Нежданная весть возбудила в Вене более тревоги и беспокойства, чем печали. Об императоре Александре не жалели, ожидая всяких благ от его наследника. В цесаревиче Меттерних признавал много ума, прямодушия и благородства и самые правильные политические взгляды и убеждения. Он допускал, что в юности своей великий князь Константин проявлял чрезмерную пылкость характера, но находил, что с годами в нем произошла значительная перемена к лучшему, благодаря в особенности влиянию княгини Лович, морганатической супруги его высочества. «Политика его, — пророчествовал австрийский канцлер, — будет положительно миролюбива. Ум свой он направит к двум главным целям: в политике — к поддержанию монархического начала, в администрации — к улучшению внутреннего состояния империи. Я очень ошибаюсь, или история России начнется там, где ныне окончился роман». Оптимизм свой Меттерних основывал на уверенности в том, что цесаревич «глубоко предан» одной только Австрии, ненавидит англичан, презирает французов и самую Пруссию считает зараженной революционным духом.
Но в Европе давно уже носились слухи о нежелании Константина наследовать престол, о намерении его отречься, и в таком случае преемником Александра являлся второй брат его, великий князь Николай. Венский двор недоумевал, чего следовало ему ожидать от молодого великого князя и чего опасаться. Впрочем, в отзывах о нем проглядывало некоторое предвзятое нерасположение и недоверие. В Вене осуждали страсть его к военным упражнениям, чрезмерную строгость, будто бы вызывавшую нелюбовь к нему в войске. Удаление его от политики объясняли недостатком таланта и склонности к занятию государственными делами. Сомневались даже в правильности его политических воззрений, предполагая, что он подчиняется влиянию либерального кружка, приютившегося при берлинском дворе под покровительством двух принцесс королевского дома, — кружка, среди которого росла и воспитывалась великая княгиня Александра Фёдоровна. Даже непогрешимый Меттерних не брал на себя предсказывать последствия воцарения великого князя Николая. Но кто бы ни был преемником Александра, кончину этого государя он признавал «событием необъятным в своих необходимых последствиях». «Новая эра начинается, — восклицал он, — ум мой перенесся в нее и живет в ней».
Из слов этих легко заключить, с каким напряженным вниманием следили в Вене за всеми фазисами великодушной борьбы августейших братьев, уступавших один другому российский императорский престол. Долго надеялись там на окончание ее в пользу цесаревича. Известно было, что армия и весь народ, побуждаемые примером великого князя Николая, принесли императору Константину присягу на верность подданства. Однако местный наш посол не торопился приведением к присяге чинов посольства и русских, находившихся в австрийской столице. Он даже приостановил богослужение в посольской церкви, в неведении об имени государя, подлежащем возглашению на ектениях. Это, впрочем, не мешало ему поддерживать в Меттернихе надежду на перемену в намерениях цесаревича, который отказом своим хотел лишь испытать настроение русского общества и народа.
━━━━
- [ИНСТРУКЦИИ]:
[1] Переведите на английский язык предложение из отрывка о Меттернихе: «Венский двор недоумевал, чего следовало ему ожидать от молодого великого князя и чего опасаться».
[2] Процитируйте отрывок о Меттернихе, начиная со слов «Из слов этих» и заканчивая словами «общества и народа.».
━━━━
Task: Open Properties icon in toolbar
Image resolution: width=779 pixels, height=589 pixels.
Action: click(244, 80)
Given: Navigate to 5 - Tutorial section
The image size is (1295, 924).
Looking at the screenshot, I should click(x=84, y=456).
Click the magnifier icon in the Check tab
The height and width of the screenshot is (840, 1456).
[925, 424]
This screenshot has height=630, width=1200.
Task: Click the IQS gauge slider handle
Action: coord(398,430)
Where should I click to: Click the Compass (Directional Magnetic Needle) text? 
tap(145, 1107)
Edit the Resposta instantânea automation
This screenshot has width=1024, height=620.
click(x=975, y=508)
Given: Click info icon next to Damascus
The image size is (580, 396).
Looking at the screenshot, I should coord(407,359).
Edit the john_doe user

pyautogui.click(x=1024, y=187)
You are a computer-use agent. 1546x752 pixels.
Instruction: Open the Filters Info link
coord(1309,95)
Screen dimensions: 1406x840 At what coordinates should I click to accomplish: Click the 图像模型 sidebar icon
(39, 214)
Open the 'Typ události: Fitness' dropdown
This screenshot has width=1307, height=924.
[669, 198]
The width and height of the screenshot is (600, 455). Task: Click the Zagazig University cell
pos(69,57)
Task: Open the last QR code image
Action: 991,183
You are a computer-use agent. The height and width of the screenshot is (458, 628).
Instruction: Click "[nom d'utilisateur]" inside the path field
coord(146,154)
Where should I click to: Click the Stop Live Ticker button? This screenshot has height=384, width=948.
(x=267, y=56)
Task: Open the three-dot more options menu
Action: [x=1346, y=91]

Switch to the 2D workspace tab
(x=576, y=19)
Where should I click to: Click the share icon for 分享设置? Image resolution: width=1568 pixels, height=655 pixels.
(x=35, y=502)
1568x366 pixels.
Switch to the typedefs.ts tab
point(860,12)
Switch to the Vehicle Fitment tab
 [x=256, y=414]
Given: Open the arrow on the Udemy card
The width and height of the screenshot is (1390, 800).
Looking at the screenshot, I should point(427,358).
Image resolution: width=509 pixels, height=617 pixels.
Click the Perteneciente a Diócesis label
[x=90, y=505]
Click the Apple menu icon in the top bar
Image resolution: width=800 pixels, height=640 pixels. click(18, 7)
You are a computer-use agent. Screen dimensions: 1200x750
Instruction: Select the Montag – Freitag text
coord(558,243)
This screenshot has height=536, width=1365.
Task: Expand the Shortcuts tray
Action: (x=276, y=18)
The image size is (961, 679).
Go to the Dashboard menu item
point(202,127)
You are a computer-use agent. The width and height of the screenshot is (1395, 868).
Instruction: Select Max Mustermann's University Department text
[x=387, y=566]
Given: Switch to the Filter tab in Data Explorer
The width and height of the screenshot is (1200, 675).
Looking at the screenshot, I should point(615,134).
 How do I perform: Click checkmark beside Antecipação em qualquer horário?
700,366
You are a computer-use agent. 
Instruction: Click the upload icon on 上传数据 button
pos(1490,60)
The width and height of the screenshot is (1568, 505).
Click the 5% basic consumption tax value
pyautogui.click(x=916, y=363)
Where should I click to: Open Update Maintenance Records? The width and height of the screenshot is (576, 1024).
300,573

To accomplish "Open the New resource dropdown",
━━━━
- [ОТВЕТЫ ПО ЗАДАНИЯМ]:
[1] The Viennese court was at a loss as to what it should expect from the young grand duke and what it should fear.

[2]
Из слов этих легко заключить, с каким напряженным вниманием следили в Вене за всеми фазисами великодушной борьбы августейших братьев, уступавших один другому российский императорский престол. Долго надеялись там на окончание ее в пользу цесаревича. Известно было, что армия и весь народ, побуждаемые примером великого князя Николая, принесли императору Константину присягу на верность подданства. Однако местный наш посол не торопился приведением к присяге чинов посольства и русских, находившихся в австрийской столице. Он даже приостановил богослужение в посольской церкви, в неведении об имени государя, подлежащем возглашению на ектениях. Это, впрочем, не мешало ему поддерживать в Меттернихе надежду на перемену в намерениях цесаревича, который отказом своим хотел лишь испытать настроение русского общества и народа.